## REQUIRED ACTIONS
1. From the Old Combiner code, copy out everything from "Merge multiple CSV" down to "file (default: merged_output.csv)".
2. In the Old Combiner code, what output filename is used if none is given?

## PROVIDED PASSAGE
# Old Combiner


- Eliminates Duplicates without respect to Service Type

In [2]:
import pandas as pd
import glob
import os
import logging
from datetime import datetime

def merge_csv_files(input_directory, output_filename="merged_output.csv", 
                   id_column=None, keep='first', log_level=logging.INFO):
    """
    Merge multiple CSV files from a directory into a single CSV file,
    removing duplicates based on ACN or client ID column.
    
    Args:
        input_directory (str): Path to directory containing CSV files
        output_filename (str): Name of the output merged CSV file (default: merged_output.csv)
        id_column (str): Column name to use for identifying unique records (ACN or client ID)
                         If None, will try to find "ACN" or "client id" automatically
        keep (str): Which duplicates to keep {'first', 'last', False}
                    - 'first': Keep first occurrence of duplicates
                    - 'last': Keep last occurrence of duplicates
                    - False: Remove all duplicates
                    (default: 'first')
        log_level (int): Logging level (default: logging.INFO)
    
    Returns:
        tuple: (output_path, stats_dict) where stats_dict contains detailed statistics
    """
    # Set up logging
    log_filename = f"csv_merge_log_{datetime.now().strftime('%Y%m%d_%H%M%S')}.log"
    log_path = os.path.join(input_directory, log_filename)
    
    logging.basicConfig(
        level=log_level,
        format='%(asctime)s - %(levelname)s - %(message)s',
        handlers=[
            logging.FileHandler(log_path),
            logging.StreamHandler()
        ]
    )
    
    logger = logging.getLogger("csv_merger")
    logger.info(f"Starting CSV merge operation in directory: {input_directory}")
    
    # Get all CSV files in the directory
    csv_files = glob.glob(os.path.join(input_directory, "*.csv"))
    
    if not csv_files:
        logger.error(f"No CSV files found in {input_directory}")
        raise ValueError(f"No CSV files found in {input_directory}")
    
    logger.info(f"Found {len(csv_files)} CSV files to process")
    
    # Read and combine all CSV files
    dfs = []
    file_record_counts = {}
    column_names_by_file = {}
    
    for file in csv_files:
        filename = os.path.basename(file)
        try:
            df = pd.read_csv(file)
            rows = len(df)
            file_record_counts[filename] = rows
            column_names_by_file[filename] = list(df.columns)
            dfs.append(df)
            logger.info(f"Read {rows} records from {filename}")
        except Exception as e:
            logger.error(f"Error reading {filename}: {str(e)}")

## STORED DATA
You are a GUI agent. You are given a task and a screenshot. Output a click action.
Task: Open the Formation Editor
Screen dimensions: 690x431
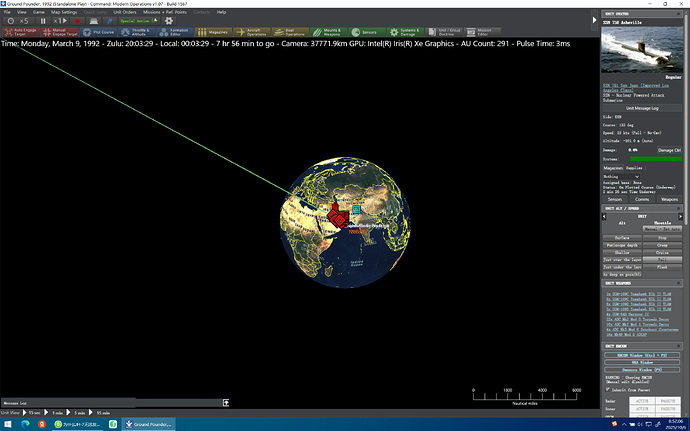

## OUTPUTS
1.
Merge multiple CSV files from a directory into a single CSV file,
    removing duplicates based on ACN or client ID column.
    
    Args:
        input_directory (str): Path to directory containing CSV files
        output_filename (str): Name of the output merged CSV file (default: merged_output.csv)

2. merged_output.csv